### What you are asked to do
Take the line containing "Viewport: 1366px width, 552px height." and every line after it in the data below, and print them exactly as given, with nothing else.

--- Study material Enclosed Below ---

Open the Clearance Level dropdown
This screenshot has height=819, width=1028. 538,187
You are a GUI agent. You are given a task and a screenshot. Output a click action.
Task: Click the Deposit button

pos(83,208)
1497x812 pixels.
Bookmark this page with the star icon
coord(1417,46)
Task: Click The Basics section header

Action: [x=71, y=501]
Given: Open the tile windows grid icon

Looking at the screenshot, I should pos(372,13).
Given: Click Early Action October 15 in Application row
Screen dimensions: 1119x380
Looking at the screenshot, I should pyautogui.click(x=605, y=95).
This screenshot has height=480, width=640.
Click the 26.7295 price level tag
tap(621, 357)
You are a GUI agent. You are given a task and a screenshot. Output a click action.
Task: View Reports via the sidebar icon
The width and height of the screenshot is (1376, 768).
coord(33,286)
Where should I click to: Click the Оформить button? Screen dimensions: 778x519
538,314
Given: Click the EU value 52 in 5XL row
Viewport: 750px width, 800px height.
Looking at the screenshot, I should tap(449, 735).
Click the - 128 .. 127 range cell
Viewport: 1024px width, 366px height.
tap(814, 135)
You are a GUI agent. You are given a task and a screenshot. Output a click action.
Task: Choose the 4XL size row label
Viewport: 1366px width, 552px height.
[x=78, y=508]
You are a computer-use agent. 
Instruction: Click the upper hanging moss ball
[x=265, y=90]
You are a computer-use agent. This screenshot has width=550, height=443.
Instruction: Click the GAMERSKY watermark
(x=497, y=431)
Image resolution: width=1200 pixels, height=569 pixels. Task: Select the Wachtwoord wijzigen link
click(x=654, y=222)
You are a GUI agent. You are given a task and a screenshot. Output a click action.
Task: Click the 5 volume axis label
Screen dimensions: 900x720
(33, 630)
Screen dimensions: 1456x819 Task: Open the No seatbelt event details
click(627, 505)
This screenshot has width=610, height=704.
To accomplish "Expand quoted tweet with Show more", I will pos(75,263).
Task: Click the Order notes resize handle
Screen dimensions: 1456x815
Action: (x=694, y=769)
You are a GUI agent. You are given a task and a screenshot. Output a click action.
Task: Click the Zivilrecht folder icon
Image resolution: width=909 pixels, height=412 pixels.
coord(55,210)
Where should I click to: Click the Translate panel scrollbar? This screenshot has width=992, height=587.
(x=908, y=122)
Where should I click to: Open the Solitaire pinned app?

--- End of Enclosed Study material ---

### The answer
Viewport: 1366px width, 552px height.
[x=78, y=508]
You are a computer-use agent. 
Instruction: Click the upper hanging moss ball
[x=265, y=90]
You are a computer-use agent. This screenshot has width=550, height=443.
Instruction: Click the GAMERSKY watermark
(x=497, y=431)
Image resolution: width=1200 pixels, height=569 pixels. Task: Select the Wachtwoord wijzigen link
click(x=654, y=222)
You are a GUI agent. You are given a task and a screenshot. Output a click action.
Task: Click the 5 volume axis label
Screen dimensions: 900x720
(33, 630)
Screen dimensions: 1456x819 Task: Open the No seatbelt event details
click(627, 505)
This screenshot has width=610, height=704.
To accomplish "Expand quoted tweet with Show more", I will pos(75,263).
Task: Click the Order notes resize handle
Screen dimensions: 1456x815
Action: (x=694, y=769)
You are a GUI agent. You are given a task and a screenshot. Output a click action.
Task: Click the Zivilrecht folder icon
Image resolution: width=909 pixels, height=412 pixels.
coord(55,210)
Where should I click to: Click the Translate panel scrollbar? This screenshot has width=992, height=587.
(x=908, y=122)
Where should I click to: Open the Solitaire pinned app?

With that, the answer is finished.